Since no one knows the future, the safest and best route to clarity is to test ones ideas through small-scale, low-risk projects.
These ideas are manifestations of the sefirot of yesod and malchut, and have been elaborated on in a book I highly recommend Good to Great.
IB Now the longer version…The sefirot for this week and the next are yesod and malchut. These concepts/ traits can be seen within the personality realm in dynamic, assertive individuals (yesods) and determined, strong-minded leaders (malchuts) [see our very popular cheat sheet].
Jim Collins’ new offering Great by Choice highlights some practices that are related to these sefirot, which can greatly enhance your life. I highly recommend the book, along with his other books, for the professional and family realms, as they highlight crucial aspects in yesod and malchut and how these middot/aspects can be harnessed to achieve success.
This new book, based on countless hours of research, entertainingly highlights several key behaviors and practices that highly successful companies virtually always utilize; they are, luckily, behaviors any one of us can master.
One of the behaviors the authors dub fanatic discipline, which, as it sounds, is a virtually obsessive dedication to the execution of the details of a business plan. The only deviation from the plan, if it is a reasonable one, should come when absolutely necessary; flip-flopping and changing a company’s trajectory is a recipe for failure, as many comparison companies demonstrate. As the book graphically highlights, staying the course with fanatic discipline even during times of unexpected industry and company turmoil is usually the correct course.
Dreams
People get caught up in their dreams. Dreams are wonderful-they keep us hopeful and they are the romantic beginning to any entrepreneurial endeavor; however, simply enjoying ones dreams does not help one to reach their dreams. What will get you to success, the majority of the time, is hard work and patience; it involves genuine, steadfast stick-to-itiveness.

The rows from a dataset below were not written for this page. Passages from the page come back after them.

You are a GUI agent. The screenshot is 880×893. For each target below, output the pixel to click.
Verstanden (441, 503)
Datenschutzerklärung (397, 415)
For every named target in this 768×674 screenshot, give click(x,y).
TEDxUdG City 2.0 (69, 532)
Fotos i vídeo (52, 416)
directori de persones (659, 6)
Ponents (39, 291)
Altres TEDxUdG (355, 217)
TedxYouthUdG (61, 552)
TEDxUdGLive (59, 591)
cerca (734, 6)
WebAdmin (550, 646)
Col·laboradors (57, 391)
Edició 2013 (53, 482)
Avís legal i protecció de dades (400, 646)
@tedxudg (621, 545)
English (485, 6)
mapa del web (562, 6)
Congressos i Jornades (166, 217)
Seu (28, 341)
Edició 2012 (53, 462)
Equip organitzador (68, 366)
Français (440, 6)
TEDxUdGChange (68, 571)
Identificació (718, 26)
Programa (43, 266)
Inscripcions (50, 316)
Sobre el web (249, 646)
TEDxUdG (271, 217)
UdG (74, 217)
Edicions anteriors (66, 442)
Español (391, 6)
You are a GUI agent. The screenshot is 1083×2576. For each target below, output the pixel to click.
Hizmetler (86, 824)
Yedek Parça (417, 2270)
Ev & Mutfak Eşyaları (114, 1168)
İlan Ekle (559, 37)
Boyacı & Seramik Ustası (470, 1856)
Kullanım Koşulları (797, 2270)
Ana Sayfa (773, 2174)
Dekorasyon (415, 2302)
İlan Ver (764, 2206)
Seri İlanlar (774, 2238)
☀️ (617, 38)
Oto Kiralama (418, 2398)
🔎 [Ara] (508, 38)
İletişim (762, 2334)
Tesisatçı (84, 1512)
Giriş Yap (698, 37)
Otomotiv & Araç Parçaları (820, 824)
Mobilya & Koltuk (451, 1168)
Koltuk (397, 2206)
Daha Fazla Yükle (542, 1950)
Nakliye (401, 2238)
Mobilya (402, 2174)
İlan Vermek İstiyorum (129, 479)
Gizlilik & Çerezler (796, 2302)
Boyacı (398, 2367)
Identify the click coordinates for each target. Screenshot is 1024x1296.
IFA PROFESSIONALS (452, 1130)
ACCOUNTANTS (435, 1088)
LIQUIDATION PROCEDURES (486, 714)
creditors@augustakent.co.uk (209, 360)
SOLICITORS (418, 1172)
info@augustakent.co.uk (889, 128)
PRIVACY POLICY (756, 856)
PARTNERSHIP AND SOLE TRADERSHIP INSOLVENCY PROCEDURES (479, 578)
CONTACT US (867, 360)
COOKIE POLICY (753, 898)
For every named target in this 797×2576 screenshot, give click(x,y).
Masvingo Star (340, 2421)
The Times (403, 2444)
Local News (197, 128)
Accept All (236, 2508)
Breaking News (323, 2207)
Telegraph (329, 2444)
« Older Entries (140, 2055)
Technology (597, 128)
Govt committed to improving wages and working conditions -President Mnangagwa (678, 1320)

Yesods and malchut-types do not achieve higher levels of success because, using their stronger personalities, they assert themselves over others. Assertiveness is very important, but these types also utilize key unique practices in their work ethic; they maintain a big vision—the dream[1]—and are, more often than not, willing to stay the course. Any personality can practice these behaviors, and, if they do, will find much fruit at the end of their labors.
One needs to keep a big vision, but a realistic, steady pace. No one has any idea what project will succeed in the future. As Great by Choice recommends, engage in small-scale low-risk testing of your ideas. This will clarify what areas in which to expand and will minimize poisonous emotional deflation; one is to fire “bullets” not “cannonballs”.
[to harness these and other middot/practices order The Seven Ways]
Stick-to-itiveness, determination, and a steady diet of exciting dreams will get you to wherever you want to be. IB [1] Similar to these ideas is a whimsically coined concept seen in another one of his books: a “BHAG” a Big Hairy Audacious Goal (Bee-HAG). Meant to align a company and create synergy, this is a large-scale goal that is a bit audacious, but is manifest in tangible, strategic ways.